Carlson et al. revealed that patients can expect marked improvement in the FJS-12 score during the first year after Conv-TKA, followed by slight continued improvement between 2 and 3 years, and a decline after 4 years [42]. In a multicenter study using Mako surgical system, Joo et al. reported that there were significant gradual improvements in PROMs from baseline preoperatively to 1–2 years and then to > 2 years of follow-up [43]. On the other hand, RA-TKA with Navio achieved a better FJS-12 score at 2 years postoperatively than Conv-TKA [23]. Based on these results, we expect that the results of this study will also show positive longitudinal changes in the FJS-12.

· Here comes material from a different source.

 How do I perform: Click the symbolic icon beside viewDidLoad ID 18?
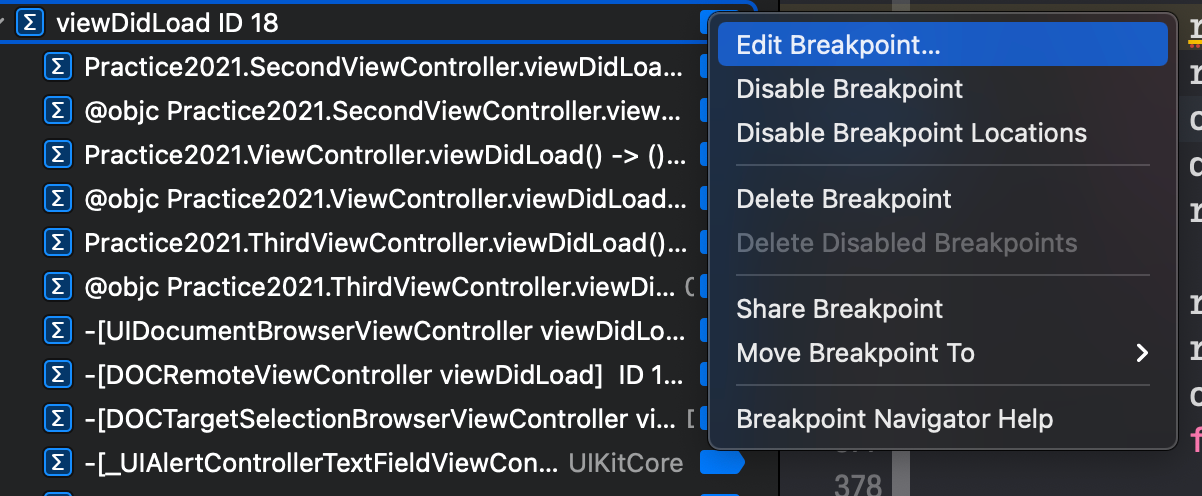(x=32, y=23)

Our study has some limitations. First, the sample size was small and the follow-up period was short. In addition, the subjects enrolled only patients with primary osteoarthritis of the knee with varus deformity. Therefore, the results of the present study are not necessarily applicable to other diseases and deformities. Second, 3DCT measurements were taken in the supine position, so the lower limb alignment under weight-bearing conditions was not measured. In the pre- and postoperative supine position, a plate for dorsalis flexing of the ankle joint is placed on the sole of the foot [12, 22, 26, 27]. Fourth, when determining the soft tissue balance of individual patients in RA technique, the surgeon should be aware that the osteophytes of medial posterior femoral condyle and medial posterior tibial plateau will affect the postoperative soft tissue balance with MJG in extension and flexion. Future larger prospective studies with mid- and long-term PROMs are required to further substantiate our findings.

The clinical relevance of the present study is that validated 3DCT measurement showed that an image-free RA-TKA system reduced the outliers of rotational mismatch between femoral and tibial components, compared to Conv-TKA, but RA-TKA did not improve FJS-12 compared to Conv-TKA between 1 and 2 years postoperatively.